MetDataset – Meteorology dataset

paths

Path to local source files to load. Set to the paths of files cached in cachestore if no paths input is provided on init.

property pressure_level_variables

ECMWF pressure level parameters available on model levels.

Returns:

list[MetVariable] – List of MetVariable available in datasource

pressure_levels

List of pressure levels. Set to [-1] for data without level coordinate. Use parse_pressure_levels() to handle PressureLevelInput.

set_metadata(ds)

Set met source metadata on ds.attrs.

This is called within the open_metdataset() method to set metadata on the returned MetDataset instance.

Parameters:

ds (xr.Dataset | MetDataset) – Dataset to set metadata on. Mutated in place.

property single_level_variables

ECMWF single-level parameters available on model levels.

Returns:

list[MetVariable] – Always returns an empty list. To access single-level variables, use pycontrails.datalib.ecmwf.HRES.

property step_offset

Difference between forecast_time and first timestep.

Returns:

int – Number of steps to offset in order to retrieve data starting from input time.

property steps

Forecast steps from forecast_time corresponding within input time.

Returns:

list[int] – List of forecast steps relative to forecast_time

property supported_pressure_levels

Pressure levels available from datasource.

Returns:

list[int] | None – List of integer pressure levels for class. If None, no pressure level information available for class.
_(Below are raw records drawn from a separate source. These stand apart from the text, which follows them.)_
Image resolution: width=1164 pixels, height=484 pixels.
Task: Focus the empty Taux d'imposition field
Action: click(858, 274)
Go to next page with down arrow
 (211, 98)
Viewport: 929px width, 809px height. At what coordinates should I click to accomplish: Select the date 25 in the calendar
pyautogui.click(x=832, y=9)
property supported_variables

Parameters available from data source.

Returns:

list[MetVariable] | None – List of MetVariable available in datasource

timesteps

List of individual timesteps from data source derived from time Use parse_time() to handle TimeInput.
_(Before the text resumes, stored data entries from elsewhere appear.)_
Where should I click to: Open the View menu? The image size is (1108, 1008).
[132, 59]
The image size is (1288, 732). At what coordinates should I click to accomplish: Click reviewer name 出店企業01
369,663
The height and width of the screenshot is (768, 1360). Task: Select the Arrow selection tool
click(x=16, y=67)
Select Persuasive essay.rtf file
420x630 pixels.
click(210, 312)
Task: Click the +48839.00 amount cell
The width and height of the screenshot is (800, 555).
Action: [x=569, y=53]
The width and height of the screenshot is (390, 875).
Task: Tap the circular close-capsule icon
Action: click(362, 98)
property variable_ecmwfids

Return a list of variable ecmwf_ids.

Returns:

list[int] – List of int ECMWF param ids.

property variable_shortnames

Return a list of variable short names.

Returns:

list[str] – Lst of variable short names.

property variable_standardnames

Return a list of variable standard names.

Returns:

list[str] – Lst of variable standard names.

variables

Variables requested from data source Use parse_variables() to handle VariableInput.